• 分析用テキスト
○ ○ ○ ○ ○

生物由来のエステラーゼが存在しなくても室温の水溶液中では徐々に分解されるため、希釈後は24時間以内に使用することが望ましい[35]。
力価
[編集]レミフェンタニルの作用力価はフェンタニルの1~1.2倍、アルフェンタニルの60倍、スフェンタニルの1/10程度である[2]。
乱用・不正使用
レミフェンタニルはμオピオイド受容体作動薬であり、モルヒネやコデインのような他のμ-受容体作動薬と同様に多幸感をもたらし、乱用される可能性はある[39][40]。しかし、代謝が速く、半減期が短いため、実際の可能性は極めて低い。とはいえ、レミフェンタニルの乱用はいくつか報告されている[41][42]。
製造と販売
[編集]レミフェンタニルが開発される以前は、ほとんどの鎮静薬や麻酔薬は、長期間の使用によって蓄積し、術後の回復時に好ましくない影響が残るという問題に直面していた。レミフェンタニルは、蓄積の問題がない、超短時間作用性で持続時間が予測可能な強力な麻酔薬として機能するように設計された[43]。
レミフェンタニルはグラクソ・ウエルカム社によって特許を取得され[44]、1996年7月12日にアメリカ食品医薬品局(FDA)の認可を受けた[45]。FDAはレミフェンタニルの有用性を高く評価し、認可は前代未聞の速さであったとされる[2]。

○ ○ ○ ○ ○

• 与えられたレコード
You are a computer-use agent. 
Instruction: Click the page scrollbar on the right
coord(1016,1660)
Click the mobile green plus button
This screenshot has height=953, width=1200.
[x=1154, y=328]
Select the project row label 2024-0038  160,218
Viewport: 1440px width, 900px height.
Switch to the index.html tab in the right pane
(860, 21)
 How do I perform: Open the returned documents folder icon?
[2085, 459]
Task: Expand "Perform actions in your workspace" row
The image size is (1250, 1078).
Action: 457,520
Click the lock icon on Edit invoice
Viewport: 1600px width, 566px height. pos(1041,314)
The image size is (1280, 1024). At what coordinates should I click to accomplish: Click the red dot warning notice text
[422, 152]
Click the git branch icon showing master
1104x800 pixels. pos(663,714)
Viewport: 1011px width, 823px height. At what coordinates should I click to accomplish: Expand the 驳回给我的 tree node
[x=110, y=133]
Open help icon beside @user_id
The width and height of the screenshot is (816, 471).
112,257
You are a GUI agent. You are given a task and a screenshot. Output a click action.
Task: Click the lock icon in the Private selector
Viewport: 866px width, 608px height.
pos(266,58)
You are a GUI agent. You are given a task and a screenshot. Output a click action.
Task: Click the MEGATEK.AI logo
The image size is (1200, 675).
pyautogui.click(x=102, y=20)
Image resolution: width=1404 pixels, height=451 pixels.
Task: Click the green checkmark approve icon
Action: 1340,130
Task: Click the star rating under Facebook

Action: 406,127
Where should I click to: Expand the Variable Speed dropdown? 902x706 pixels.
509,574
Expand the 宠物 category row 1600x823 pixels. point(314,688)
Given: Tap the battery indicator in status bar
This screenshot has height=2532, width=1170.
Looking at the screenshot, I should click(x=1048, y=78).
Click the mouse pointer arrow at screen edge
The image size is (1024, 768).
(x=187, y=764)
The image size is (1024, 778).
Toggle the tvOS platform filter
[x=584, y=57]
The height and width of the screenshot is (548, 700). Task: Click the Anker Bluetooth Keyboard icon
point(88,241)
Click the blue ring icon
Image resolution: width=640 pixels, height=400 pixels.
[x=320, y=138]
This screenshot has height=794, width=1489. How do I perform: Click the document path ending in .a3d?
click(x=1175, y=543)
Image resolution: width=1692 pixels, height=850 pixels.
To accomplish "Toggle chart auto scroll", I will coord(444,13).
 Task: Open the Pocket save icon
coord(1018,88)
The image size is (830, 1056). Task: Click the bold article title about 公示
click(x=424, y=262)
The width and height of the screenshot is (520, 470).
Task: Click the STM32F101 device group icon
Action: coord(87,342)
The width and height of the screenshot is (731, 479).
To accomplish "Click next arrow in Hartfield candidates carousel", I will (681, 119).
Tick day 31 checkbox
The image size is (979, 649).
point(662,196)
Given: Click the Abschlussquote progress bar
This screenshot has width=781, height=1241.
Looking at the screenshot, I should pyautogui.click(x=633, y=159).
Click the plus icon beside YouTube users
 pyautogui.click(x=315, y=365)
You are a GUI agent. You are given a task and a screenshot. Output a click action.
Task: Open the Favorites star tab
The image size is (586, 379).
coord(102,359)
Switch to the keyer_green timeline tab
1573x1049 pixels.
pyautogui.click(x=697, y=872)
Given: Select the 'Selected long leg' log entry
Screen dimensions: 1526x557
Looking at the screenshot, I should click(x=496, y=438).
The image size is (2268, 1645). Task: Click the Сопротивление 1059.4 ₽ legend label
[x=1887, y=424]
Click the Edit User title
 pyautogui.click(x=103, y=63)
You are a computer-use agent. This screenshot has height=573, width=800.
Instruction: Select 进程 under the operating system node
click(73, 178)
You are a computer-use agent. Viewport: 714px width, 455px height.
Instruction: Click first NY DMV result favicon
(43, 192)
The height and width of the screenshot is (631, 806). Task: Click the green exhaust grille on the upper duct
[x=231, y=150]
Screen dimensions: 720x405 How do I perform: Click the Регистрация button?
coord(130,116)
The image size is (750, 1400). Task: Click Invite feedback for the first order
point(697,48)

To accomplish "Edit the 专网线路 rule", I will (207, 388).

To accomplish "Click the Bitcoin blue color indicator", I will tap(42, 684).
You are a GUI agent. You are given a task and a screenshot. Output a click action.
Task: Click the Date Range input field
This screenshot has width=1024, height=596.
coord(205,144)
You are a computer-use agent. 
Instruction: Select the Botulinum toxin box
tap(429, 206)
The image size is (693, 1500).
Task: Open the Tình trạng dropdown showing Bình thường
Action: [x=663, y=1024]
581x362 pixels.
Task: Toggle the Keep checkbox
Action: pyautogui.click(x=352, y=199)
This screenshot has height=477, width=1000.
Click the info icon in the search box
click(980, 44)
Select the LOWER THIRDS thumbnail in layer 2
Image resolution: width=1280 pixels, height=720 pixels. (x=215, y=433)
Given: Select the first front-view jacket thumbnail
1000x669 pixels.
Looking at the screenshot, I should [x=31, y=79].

○ ○ ○ ○ ○

• 課題一覧
**1)** 次の(a)〜(c)の記述が分析用テキストの内容と一致するかを、それぞれ「はい」か「いいえ」で答えてください。判断の根拠となる本文の語句も正確に引用してください。
(a) レミフェンタニルの作用力価は、アルフェンタニルの60倍程度である。
(b) レミフェンタニルは、希釈後48時間以内に使用することが望ましいとされている。
(c) レミフェンタニルは、グラクソ・ウエルカム社によって特許を取得された。
**2)** 分析用テキストのうち、「生物由来のエステラーゼが存在」から「速さであったとされる[2]。」までの部分を一字も変えずに返してください。
**3)** 分析用テキストによると、レミフェンタニルが実際に乱用される可能性が極めて低いのはなぜですか。1〜3文で説明してください。
レコードの内容は分析用テキストとは関係がありません。

• 期待される結果
**1)**
(a) はい。「アルフェンタニルの60倍」
(b) いいえ。「希釈後は24時間以内に使用することが望ましい」
(c) はい。「レミフェンタニルはグラクソ・ウエルカム社によって特許を取得され」

**2)**
生物由来のエステラーゼが存在しなくても室温の水溶液中では徐々に分解されるため、希釈後は24時間以内に使用することが望ましい[35]。
力価
[編集]レミフェンタニルの作用力価はフェンタニルの1~1.2倍、アルフェンタニルの60倍、スフェンタニルの1/10程度である[2]。
乱用・不正使用
レミフェンタニルはμオピオイド受容体作動薬であり、モルヒネやコデインのような他のμ-受容体作動薬と同様に多幸感をもたらし、乱用される可能性はある[39][40]。しかし、代謝が速く、半減期が短いため、実際の可能性は極めて低い。とはいえ、レミフェンタニルの乱用はいくつか報告されている[41][42]。
製造と販売
[編集]レミフェンタニルが開発される以前は、ほとんどの鎮静薬や麻酔薬は、長期間の使用によって蓄積し、術後の回復時に好ましくない影響が残るという問題に直面していた。レミフェンタニルは、蓄積の問題がない、超短時間作用性で持続時間が予測可能な強力な麻酔薬として機能するように設計された[43]。
レミフェンタニルはグラクソ・ウエルカム社によって特許を取得され[44]、1996年7月12日にアメリカ食品医薬品局(FDA)の認可を受けた[45]。FDAはレミフェンタニルの有用性を高く評価し、認可は前代未聞の速さであったとされる[2]。

**3)** レミフェンタニルは代謝が速く、半減期が短いためです。他のμ-受容体作動薬と同様に多幸感をもたらすものの、この性質によって乱用の実際の可能性は極めて低いとされています。